Your personal data will not be subjected to diffusion, save in case of a request due to a legal rule or legislation or EU regulation.

 

Time of conservation

 

Category: Identification data – Contact data – Data concerning purchase contract/services

 

Conservation: 10 years starting from the moment of data acquisition.

 

Regulation: art. 5.1 lett. e) Reg.

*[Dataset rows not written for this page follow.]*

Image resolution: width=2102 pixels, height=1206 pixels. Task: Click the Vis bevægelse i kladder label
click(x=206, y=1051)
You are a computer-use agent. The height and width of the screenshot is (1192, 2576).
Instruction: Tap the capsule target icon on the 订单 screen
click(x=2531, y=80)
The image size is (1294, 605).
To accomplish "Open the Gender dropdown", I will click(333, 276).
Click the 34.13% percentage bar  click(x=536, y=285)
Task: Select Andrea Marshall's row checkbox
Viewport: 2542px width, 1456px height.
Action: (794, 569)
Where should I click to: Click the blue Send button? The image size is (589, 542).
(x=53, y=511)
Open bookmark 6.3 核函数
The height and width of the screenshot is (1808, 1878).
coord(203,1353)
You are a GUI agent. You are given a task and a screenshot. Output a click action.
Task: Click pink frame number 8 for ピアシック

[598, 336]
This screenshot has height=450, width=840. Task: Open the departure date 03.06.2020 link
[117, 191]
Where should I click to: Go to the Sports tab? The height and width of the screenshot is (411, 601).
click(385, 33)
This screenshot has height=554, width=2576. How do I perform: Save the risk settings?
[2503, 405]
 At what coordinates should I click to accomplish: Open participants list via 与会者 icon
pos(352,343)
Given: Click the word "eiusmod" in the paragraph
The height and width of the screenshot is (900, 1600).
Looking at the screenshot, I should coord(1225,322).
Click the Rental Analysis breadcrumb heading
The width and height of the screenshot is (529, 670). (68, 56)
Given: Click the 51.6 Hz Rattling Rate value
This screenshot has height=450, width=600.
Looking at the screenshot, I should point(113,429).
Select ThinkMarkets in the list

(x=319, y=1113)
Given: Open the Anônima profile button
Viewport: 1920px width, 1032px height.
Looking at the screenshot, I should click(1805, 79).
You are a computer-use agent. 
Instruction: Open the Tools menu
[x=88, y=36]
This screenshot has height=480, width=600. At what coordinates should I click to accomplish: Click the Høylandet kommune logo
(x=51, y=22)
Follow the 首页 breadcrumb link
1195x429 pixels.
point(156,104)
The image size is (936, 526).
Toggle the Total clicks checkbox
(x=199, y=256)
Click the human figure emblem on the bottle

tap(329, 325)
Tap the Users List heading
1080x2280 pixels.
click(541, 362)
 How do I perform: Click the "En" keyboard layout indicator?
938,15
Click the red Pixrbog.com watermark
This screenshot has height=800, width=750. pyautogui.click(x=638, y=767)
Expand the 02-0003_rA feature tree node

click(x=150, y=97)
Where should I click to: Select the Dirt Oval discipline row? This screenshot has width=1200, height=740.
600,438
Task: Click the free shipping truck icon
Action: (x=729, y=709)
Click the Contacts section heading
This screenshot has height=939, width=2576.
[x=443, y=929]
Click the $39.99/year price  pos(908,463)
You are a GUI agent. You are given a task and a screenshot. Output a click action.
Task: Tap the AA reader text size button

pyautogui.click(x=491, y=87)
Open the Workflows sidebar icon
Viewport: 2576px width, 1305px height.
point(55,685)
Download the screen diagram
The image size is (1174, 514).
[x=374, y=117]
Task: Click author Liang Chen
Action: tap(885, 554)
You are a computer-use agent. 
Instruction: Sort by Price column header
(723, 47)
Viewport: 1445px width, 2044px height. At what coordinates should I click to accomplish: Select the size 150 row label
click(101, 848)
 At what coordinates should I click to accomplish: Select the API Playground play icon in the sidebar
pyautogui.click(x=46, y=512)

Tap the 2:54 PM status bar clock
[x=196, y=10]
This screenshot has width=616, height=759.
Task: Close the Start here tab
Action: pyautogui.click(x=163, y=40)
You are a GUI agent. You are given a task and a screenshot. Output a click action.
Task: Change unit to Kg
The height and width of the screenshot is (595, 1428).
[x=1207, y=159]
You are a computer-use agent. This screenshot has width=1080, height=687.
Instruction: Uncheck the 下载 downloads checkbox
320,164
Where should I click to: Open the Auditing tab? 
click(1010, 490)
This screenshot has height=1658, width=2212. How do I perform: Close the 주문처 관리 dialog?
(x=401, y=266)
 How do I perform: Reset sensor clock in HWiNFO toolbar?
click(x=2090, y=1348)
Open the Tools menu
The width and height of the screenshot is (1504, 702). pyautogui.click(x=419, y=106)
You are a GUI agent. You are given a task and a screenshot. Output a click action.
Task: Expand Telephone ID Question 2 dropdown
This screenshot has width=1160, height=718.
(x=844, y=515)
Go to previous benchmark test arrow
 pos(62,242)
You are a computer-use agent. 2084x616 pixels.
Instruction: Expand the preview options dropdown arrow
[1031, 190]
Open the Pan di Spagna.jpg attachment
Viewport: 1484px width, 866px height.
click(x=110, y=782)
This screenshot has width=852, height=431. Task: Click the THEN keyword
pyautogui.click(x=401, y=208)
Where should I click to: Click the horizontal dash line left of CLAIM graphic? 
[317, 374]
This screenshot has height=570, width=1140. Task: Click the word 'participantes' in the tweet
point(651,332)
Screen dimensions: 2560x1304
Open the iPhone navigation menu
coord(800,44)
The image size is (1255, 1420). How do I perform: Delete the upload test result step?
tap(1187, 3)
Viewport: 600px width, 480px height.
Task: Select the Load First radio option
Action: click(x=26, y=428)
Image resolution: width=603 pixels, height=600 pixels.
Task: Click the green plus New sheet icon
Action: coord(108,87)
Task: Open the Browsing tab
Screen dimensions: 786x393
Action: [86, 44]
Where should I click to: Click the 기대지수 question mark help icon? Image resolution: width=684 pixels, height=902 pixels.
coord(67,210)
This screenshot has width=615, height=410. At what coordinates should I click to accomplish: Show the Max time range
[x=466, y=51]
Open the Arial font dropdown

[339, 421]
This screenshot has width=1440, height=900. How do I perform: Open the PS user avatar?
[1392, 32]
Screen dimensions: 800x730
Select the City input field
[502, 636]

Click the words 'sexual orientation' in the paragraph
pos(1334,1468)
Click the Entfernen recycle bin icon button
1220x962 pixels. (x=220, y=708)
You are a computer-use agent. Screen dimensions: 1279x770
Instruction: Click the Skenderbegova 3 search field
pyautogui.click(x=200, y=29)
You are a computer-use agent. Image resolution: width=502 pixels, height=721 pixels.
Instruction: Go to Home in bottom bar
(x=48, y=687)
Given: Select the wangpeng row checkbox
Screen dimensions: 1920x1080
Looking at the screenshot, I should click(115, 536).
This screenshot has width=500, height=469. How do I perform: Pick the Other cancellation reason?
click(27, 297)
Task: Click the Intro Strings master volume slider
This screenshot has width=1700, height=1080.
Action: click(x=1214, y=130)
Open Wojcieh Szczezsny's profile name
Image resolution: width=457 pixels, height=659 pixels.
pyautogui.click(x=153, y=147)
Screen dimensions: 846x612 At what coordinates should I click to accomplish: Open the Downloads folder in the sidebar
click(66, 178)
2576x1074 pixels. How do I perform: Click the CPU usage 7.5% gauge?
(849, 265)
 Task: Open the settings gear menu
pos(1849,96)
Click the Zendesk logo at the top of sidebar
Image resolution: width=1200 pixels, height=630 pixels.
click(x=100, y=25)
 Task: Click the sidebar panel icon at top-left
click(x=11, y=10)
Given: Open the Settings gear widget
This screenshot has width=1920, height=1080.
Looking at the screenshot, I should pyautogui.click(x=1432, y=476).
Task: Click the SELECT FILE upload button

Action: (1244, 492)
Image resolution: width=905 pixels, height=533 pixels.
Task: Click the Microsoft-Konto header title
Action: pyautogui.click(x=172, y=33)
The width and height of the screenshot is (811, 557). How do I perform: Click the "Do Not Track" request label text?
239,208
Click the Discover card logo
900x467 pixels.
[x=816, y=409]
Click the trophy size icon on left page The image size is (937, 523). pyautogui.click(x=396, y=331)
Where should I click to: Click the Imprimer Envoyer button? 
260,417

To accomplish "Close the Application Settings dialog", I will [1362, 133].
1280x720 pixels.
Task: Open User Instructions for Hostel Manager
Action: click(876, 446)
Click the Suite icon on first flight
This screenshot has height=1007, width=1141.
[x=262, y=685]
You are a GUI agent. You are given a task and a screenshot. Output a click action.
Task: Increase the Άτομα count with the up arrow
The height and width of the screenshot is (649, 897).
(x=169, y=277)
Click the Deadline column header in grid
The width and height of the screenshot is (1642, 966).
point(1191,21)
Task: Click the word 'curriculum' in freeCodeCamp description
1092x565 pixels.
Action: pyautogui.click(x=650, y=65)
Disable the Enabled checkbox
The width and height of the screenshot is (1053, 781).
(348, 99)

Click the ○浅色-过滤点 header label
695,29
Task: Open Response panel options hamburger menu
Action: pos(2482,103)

EU 2016/679 – art. 2946 civil code on ordinary limitation – art. 43 of Italian Presidential Decree 600/73.

 

User rights

 

At any given moment, in accordance with articles from 15 to 22 of the GDPR you will be able to exercise your right to:

 

  1. a) demand access to personal data ex art. 15 of the GDPR; 

 

  1. b) obtain the adjustment of incorrect personal data ex art. 16 of the GDPR; 

 

  1. c) obtain the cancellation of data in case and to the extent whereof in art. 17 of the GDPR;

 

  1. d) obtain the limitation of the procesing in the assumptions provided for in art. 18 of the GDPR;

 

  1. e) revoke at any given moment the consent ex art. 13 comma 2 letter c) of the GDPR;

 

  1. f) submit a complaint to the Supervising Authority according to the procedures to be found on the website garanteprivacy.it;

 

you can also object the processing of processed data for a legitimate interest of the owner ex art. 21 of the GDPR.

 

Exercise of rights

 

At any given moment you can exercise your rights by means of a written request sent to the e-mail address privacy@progettoquid.it or by accessing the form that can be found at the address www.progettoquid.it / (LINK CORRETTO?) or by writing to the ordinary post address of QUID based in Via della Consortia, 10/D – 37127 Verona; our privacy office will examine your complaint and will work together with you to solve the problem.

Should you think your personal data have not been managed in an appropriate way according to the law, you can contact the Italian Data Protection Authority following the instructions that can be found on the website www.garanteprivacy.it.